Pemerintah Indonesia perlu untuk melakukan persiapan, mulai dari persiapan infrastruktur sampai kepada persiapan dalam menciptakan Sumber Daya Manusia (SDM) masyarakat Indonesia yang terampil, mempuni dan profesional. Untuk menciptakan SDM yang trampil, mempuni dan profesional, tidak terlepas dari pendidikan yang berkualiatas. Tanpa pendidikan yang berkualitas, harapan untuk menciptakan SDM yang trampil, mempuni dan professional, akan hanya menjadi sebuah harapan. Persaingan tenaga kerja di dalam MEA akan sangat ketat. Bagai manapun di dalam dunia pasar bebas MEA, Indonesia akan di banjiri oleh tenaga kerja dan pelaku usaha dari Negara asing di kawasan ASEAN (Wisnu AJ, 2015).

Bagaimana pendidikan kita merespon MEA yang sudah ada di pelupuk mata? Akankah kita korbankan generasi sekarang bersaing tanpa persiapan? Era perdagangan bebas ASEAN harus disambut oleh dunia pendidikan dengan cepat, agar sumber daya manusia Indonesia siap menghadapinya tanpa banyak menimbulkan masalah.

Mengacu pada faktor penentu kemajuan suatu negara adalah penguasaan inovasi (45%), penguasaan jaringan/networking (25%), penguasaan teknologi (20%), dan kekayaan sumberdaya alam hanya (10%), maka pendidikan kita harus lebih menekankan pada tiga kemampuan di atas. Paling tidak kita bisa belajar dari negara tetangga, Singapura. Singapura tidak memiliki sumberdaya alam tetapi masuk dalam kategori negara maju, karena negara tersebut menguasai tiga hal di atas.

Apa yang seharusnya dilakukan oleh pemerintah dan pendidikan kita dalam menghadapi MEA? Pemerintah harus menyiapkan sekolah-sekolah khusus yang sesuai dengan kebutuhan di lapangan kerja, misalnya sekolah pertanian, sekolah peternakan, sekolah perikanan, sekolah teknik mesin, sekolah teknik bangunan, dan sebagainya. Sekolah-sekolah tersebut harus benar-benar membekali kompetensi untuk berinovasi dan untuk membangun jaringan/networking.

Kompetensi berinovasi dapat dilakukan dengan peningkatan berbagai ketrampilan seperti, inovasi pembudidayaan, desain produk, strategi pemasaran, penggunaan teknologi dan penguasaan bahasa Inggris sebagai alat komunikasi.
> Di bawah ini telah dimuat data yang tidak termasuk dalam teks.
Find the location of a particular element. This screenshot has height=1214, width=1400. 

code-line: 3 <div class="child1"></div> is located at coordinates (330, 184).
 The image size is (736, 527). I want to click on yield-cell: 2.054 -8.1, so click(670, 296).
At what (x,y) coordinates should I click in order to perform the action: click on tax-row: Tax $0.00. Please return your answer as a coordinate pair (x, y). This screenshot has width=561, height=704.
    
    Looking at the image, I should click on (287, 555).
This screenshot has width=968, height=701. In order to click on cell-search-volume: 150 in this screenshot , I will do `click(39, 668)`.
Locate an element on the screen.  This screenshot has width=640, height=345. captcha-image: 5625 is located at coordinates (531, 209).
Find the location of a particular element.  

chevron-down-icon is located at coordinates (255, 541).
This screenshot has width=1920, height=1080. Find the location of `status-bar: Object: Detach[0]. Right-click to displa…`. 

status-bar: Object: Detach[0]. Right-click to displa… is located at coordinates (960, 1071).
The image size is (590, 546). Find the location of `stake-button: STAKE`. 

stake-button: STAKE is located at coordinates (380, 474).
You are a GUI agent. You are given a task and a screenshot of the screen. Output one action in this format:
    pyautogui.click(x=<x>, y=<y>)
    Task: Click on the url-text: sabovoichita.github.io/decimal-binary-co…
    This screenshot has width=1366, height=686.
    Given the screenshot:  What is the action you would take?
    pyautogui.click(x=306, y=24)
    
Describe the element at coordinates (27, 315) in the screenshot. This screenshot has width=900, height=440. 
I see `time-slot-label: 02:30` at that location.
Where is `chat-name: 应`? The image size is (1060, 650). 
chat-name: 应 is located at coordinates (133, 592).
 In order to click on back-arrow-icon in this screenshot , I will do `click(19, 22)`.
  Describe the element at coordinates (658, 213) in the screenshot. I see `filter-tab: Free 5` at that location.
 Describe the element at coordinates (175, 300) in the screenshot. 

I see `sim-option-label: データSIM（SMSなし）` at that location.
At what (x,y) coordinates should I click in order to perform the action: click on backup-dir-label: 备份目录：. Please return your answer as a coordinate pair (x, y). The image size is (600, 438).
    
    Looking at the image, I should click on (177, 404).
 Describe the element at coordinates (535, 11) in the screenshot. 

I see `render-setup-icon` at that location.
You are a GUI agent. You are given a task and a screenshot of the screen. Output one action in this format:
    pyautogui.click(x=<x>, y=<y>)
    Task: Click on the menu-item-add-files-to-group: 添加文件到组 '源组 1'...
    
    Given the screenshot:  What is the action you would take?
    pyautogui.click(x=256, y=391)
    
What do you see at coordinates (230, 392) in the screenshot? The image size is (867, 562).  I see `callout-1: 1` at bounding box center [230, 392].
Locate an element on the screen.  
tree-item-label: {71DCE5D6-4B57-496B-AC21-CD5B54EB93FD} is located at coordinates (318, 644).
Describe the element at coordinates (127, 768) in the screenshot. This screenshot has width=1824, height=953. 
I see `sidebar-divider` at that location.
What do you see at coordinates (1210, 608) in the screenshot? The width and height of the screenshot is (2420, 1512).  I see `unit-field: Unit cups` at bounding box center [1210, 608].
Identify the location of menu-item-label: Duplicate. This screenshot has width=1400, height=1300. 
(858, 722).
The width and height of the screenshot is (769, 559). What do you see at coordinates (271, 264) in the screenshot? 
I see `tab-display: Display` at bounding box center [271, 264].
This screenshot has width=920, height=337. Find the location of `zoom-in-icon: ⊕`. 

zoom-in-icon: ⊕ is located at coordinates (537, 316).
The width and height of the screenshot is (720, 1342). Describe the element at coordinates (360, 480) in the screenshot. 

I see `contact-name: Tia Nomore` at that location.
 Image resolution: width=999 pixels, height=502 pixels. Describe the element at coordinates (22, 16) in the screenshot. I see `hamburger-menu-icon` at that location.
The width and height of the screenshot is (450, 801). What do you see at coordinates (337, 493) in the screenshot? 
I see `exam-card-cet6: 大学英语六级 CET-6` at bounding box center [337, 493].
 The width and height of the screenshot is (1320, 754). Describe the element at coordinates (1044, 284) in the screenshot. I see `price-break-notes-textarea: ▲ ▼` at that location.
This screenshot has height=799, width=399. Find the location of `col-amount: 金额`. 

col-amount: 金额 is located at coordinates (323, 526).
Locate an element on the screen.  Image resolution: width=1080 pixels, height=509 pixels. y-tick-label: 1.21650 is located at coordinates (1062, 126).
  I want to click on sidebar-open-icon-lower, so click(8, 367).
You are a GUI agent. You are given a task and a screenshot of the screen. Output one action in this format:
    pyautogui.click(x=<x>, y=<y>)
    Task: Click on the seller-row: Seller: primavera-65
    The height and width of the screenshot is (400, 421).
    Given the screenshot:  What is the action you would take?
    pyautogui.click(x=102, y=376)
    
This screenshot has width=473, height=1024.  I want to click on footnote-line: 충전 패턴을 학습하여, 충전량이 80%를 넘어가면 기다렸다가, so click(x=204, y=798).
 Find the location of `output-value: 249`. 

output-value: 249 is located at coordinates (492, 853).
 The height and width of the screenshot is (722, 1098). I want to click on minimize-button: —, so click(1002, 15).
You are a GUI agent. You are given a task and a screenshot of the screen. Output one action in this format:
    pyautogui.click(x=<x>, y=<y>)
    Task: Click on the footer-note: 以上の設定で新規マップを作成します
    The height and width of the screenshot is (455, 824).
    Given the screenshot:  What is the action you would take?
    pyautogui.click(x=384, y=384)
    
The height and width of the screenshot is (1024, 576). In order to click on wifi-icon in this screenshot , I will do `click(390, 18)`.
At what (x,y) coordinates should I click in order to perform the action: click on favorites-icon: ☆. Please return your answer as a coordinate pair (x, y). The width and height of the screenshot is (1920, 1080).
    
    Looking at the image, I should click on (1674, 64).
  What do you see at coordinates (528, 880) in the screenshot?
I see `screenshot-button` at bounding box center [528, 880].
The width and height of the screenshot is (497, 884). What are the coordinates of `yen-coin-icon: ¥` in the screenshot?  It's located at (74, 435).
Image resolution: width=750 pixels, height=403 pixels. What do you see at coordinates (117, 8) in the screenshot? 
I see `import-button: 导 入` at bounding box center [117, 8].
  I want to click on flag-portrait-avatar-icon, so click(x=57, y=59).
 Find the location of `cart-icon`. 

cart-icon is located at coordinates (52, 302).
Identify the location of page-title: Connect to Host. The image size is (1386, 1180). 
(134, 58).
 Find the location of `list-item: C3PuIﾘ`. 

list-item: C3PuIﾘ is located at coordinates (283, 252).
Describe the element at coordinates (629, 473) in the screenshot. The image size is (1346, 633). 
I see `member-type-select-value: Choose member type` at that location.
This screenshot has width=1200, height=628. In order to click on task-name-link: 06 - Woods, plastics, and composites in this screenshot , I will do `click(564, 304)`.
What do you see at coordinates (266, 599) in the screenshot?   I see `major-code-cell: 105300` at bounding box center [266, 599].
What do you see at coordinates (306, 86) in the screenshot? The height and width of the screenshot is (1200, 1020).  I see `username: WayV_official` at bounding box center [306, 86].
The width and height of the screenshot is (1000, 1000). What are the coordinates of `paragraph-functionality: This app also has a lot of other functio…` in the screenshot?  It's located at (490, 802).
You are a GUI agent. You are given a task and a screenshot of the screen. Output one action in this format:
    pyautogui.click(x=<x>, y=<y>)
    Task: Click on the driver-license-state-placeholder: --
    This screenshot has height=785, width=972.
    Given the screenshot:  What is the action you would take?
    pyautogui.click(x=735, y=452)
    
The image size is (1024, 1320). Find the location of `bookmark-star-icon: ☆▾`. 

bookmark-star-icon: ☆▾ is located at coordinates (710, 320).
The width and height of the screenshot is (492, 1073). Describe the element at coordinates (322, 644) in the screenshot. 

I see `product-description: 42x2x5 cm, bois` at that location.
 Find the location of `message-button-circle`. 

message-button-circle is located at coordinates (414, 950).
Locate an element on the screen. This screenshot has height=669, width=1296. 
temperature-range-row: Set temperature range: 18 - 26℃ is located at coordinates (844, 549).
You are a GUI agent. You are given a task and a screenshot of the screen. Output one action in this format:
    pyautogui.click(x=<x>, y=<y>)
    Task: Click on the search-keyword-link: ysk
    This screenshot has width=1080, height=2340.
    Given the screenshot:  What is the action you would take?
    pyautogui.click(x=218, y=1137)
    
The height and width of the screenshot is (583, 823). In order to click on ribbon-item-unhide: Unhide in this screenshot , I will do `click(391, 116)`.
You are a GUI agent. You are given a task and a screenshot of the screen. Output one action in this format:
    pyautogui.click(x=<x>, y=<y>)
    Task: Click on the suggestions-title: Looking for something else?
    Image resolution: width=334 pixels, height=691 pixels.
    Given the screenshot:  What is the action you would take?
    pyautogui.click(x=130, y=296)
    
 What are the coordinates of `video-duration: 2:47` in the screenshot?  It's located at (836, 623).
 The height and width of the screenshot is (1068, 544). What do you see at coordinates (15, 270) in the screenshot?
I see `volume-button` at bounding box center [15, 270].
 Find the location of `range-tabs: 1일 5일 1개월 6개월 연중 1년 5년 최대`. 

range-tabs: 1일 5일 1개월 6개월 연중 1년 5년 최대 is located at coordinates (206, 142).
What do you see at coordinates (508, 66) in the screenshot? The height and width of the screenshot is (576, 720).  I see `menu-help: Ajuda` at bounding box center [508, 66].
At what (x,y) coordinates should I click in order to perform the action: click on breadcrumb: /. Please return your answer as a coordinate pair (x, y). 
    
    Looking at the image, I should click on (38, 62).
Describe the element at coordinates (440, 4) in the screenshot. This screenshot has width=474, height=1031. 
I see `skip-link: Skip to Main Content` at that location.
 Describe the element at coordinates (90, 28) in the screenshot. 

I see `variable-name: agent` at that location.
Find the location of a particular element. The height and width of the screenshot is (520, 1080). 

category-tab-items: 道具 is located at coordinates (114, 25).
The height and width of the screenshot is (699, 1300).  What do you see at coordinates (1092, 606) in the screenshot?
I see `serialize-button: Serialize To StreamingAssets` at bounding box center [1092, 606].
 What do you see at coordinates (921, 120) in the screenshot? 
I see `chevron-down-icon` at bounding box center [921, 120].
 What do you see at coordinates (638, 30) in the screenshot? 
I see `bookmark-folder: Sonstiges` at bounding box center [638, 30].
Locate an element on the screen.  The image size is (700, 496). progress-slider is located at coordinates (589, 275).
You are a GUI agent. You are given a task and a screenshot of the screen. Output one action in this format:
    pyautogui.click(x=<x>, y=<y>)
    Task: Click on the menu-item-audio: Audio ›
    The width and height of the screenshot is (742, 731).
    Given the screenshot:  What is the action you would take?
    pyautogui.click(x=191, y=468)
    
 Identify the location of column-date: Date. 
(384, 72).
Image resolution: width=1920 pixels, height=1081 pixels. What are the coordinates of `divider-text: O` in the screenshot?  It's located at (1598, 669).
Adapun kompetensi membangun jaringan dilakukan dengan pengembangan sikap dan mengelola sumber daya manusia seperti, kepemimpinan, kerja sama, komunikasi dan pengembangan pribadi.

Dalam jangka waktu yang singkat, kemampuan berinovasi dan penguasaan teknologi merupakan keniscayaan untuk segera dilakukan karena mayoritas output pendidikan dasar dan menengah akan bekerja di sektor bawah atau tenaga kasar. Ketrampilan ini bisa diupayakan dengan cepat karena siswa akan diajarkan bagaimana cara bekerja yang kreatif dan inovatif. Adapun pengembangan kemampuan membangun jaringan diprioritaskan bagi tenaga kerja level manajemen yang umumnya diemban oleh lulusan perguruan tinggi. Akan tetapi, jika ketrampilan ini dimiliki oleh semua level pendidikan maka dapat meningkatkan kualitas kerja lulusan pendidikan sehingga daya saing tenaga kerja kita meningkat (Umi Salamah, 2015).

Menyiapkan sumber daya manusia memang bukan pekerjaan mudah dan bisa dilakukan secara instant. Akan tetapi, apabila pendidikan kita (guru dan sekolah) bisa membekali siswa dengan kedua ketrampilan tersebut, lulusan pendidikan kita akan memiliki rasa percaya diri dan motivasi untuk mengembangkan diri secara optimal sehingga mampu bersaing secara global.

Pertanyaannya, mampukah perangkat pendidikan kita melakukannya? Jika tidak, pemerintah harus memberikan regulasi-regulasi yang mempermudah masyarakat untuk membuka lembaga-lembaga pelatihan yang membekali keterampilan untuk berinovasi, penguasaan teknologi, dan kemampuan membangun jaringan sesuai dengan kebutuhan lapangan kerja. Dengan demikian, pendidikan kita memiliki andil besar dalam menyiapkan sumberdaya yang siap menghadapi MEA maupun dalam persaingan global yang sangat kompetitif. [Oleh: Uum Heroyati—Penulis buku “Membangun Pendidikan dan Bangsa yang Beradab”, Redaksi Penerbit Mitra Pemuda, Penulis Essay dan Artikel di berbagai Surat Kabar, dan Guru di SDIT Sabilul Huda Cirebon. Tulisan ini dielaborasi dari tulisan aslinya yang berjudul “MEA dan Pendidikan Kita” yang dimuat pada Kolom Wacana Harian Umum Radar Cirebon hal. 10, Kamis 04 Februa 2016].